前橋レポートのときと同様に、公平を期すため著者の採用した数字で検討してみます。

ここでは、出産可能な年齢ということで18歳から42歳のケースで考えてみましょう。はた氏の挙げた数字をもとに計算しただけなので、これが正しい(実際の)数字というわけではありませんのでご注意を。

まず、女性の人口が1歳あたり50万人と仮定して18-42歳で1,250万人です。HPV16型18型の感染率が合わせて0.7%(はた氏書籍に掲載の数字)です。

感染者は1,250万人x0.7%87,500人。この数字だけをみると「少ないなあ」という感じでしょうか?
この数字に「はたともこ理論」の計算式(x0.1x0.1)を当てはめると、中等度、高度異形成になる人は1,250万人中875人(0.007%)ということになります。

なんだたった875人かと思った人は騙されています。この875人というのはあくまで単年の数字でしかありませんから、実際の確率(18歳の女性が42歳になるまでに感染する確率)とは計算が違ってきます。

著書によると、感染しても2年間90%の人はウイルスが自然排出されるということですから、感染者87,500人のうち、90%78,750人2年後にはウイルスがなくなっています。しかし、年度ごとの感染率は常に一定になるので、2年後には新たに78,750人の感染者が発生していることになります。

2年後には新たに87,500人X90%=78,750人の感染者が出てくるということは、1年間で39,375人の感染者が現れるということになります。これに25年を掛けると、正しくは1,250万人のうち約100万人(8%)HPV1618型ウイルスに感染していることになります。

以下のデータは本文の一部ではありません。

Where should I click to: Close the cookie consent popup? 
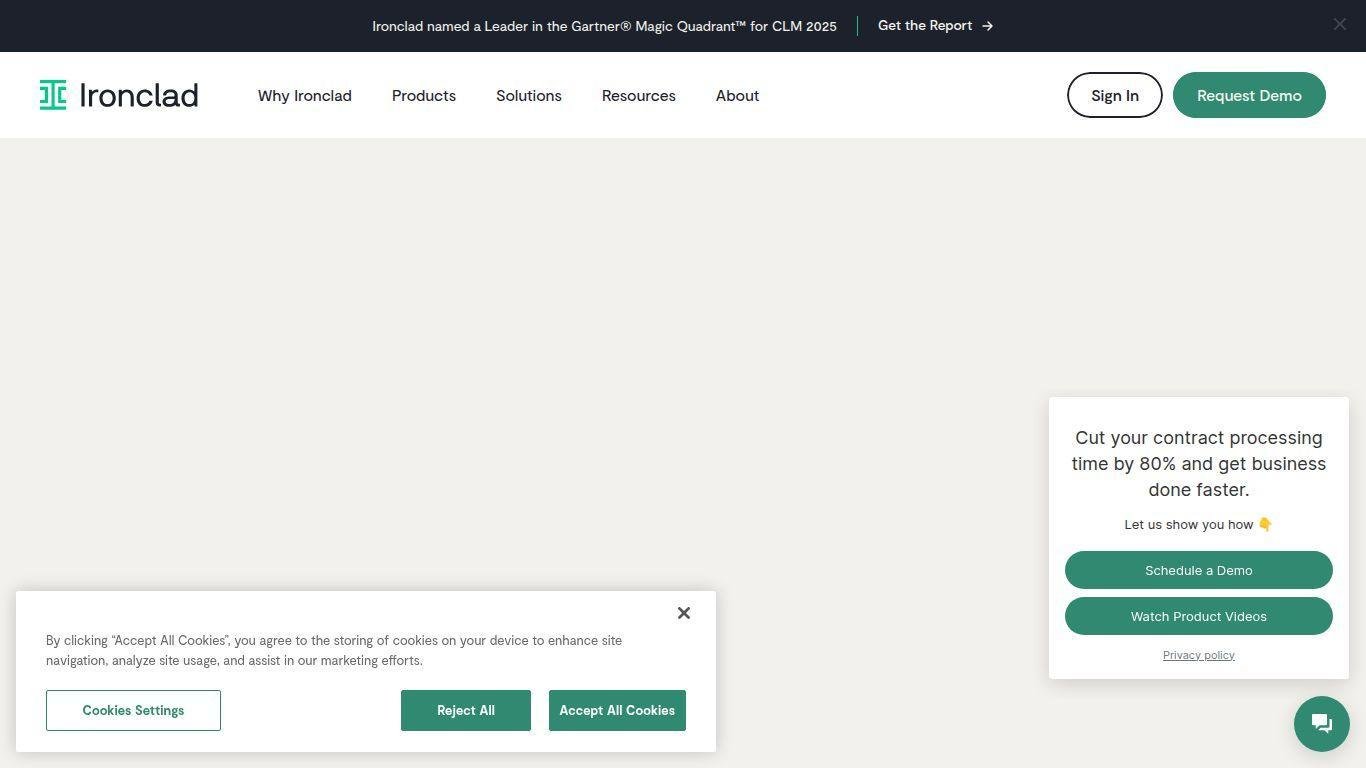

よって、18歳の女性が42歳になるまでの間に、HPV1618型が原因で中等度、高度異形成になるのは1,250万人中1万人となります。パーセンテージでいえば0.08%です。これでも少ないと感じますか?では、言い方を変えてみましょう。1,250人に1人の確率で中等度、高度異形成になるということになりますが、この確率は果たして低いのでしょうか?

ちなみに、著者が引用した感染率の元データについて調べてみたところ、1993-1995年に沖縄県で実施された調査で、20年以上前とデータとしてはかなり古い。さらに調査対象者の平均年齢が52.4歳と高齢で若年層が少なく、日本にまだ貞操という概念があった世代のデータである点は注意が必要。HPVが性行為で感染することを考慮すると、はた氏が論拠としてあげているHPV感染率0.7%という数字は、実態とはかなり乖離がありそうなことを付け加えてもいいでしょう。